Put the records from the line holding "405x720 pixels. At" through the line holding "Action: point(832,695)", inclusive, into a Markdown table with the columns Row and Line, numbering each row and leaving out blank lines.

-- -- --

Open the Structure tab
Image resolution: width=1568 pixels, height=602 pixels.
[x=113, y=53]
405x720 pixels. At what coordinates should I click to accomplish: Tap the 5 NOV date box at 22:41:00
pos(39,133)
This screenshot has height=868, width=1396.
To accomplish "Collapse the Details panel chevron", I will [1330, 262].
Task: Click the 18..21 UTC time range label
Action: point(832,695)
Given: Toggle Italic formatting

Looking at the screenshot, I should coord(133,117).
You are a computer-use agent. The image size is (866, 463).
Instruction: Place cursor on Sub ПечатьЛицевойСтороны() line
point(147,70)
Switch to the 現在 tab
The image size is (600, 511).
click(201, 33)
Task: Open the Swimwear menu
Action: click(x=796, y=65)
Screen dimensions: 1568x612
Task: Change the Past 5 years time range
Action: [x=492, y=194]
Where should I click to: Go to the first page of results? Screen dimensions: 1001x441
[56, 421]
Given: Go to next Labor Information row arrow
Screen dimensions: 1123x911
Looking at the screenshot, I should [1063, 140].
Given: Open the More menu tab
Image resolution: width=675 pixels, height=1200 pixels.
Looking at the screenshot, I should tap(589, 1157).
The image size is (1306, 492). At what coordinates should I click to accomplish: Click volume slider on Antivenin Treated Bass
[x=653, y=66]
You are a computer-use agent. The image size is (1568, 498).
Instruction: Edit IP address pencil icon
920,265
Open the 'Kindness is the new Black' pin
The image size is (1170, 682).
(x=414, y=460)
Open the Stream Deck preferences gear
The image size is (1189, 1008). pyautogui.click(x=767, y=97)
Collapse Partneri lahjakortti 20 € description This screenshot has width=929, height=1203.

-- -- --

Task response |
| Row | Line |
|---|---|
| 1 | 405x720 pixels. At what coordinates should I click to accomplish: Tap the 5 NOV date box at 22:41:00 |
| 2 | pos(39,133) |
| 3 | This screenshot has height=868, width=1396. |
| 4 | To accomplish "Collapse the Details panel chevron", I will [1330, 262]. |
| 5 | Task: Click the 18..21 UTC time range label |
| 6 | Action: point(832,695) |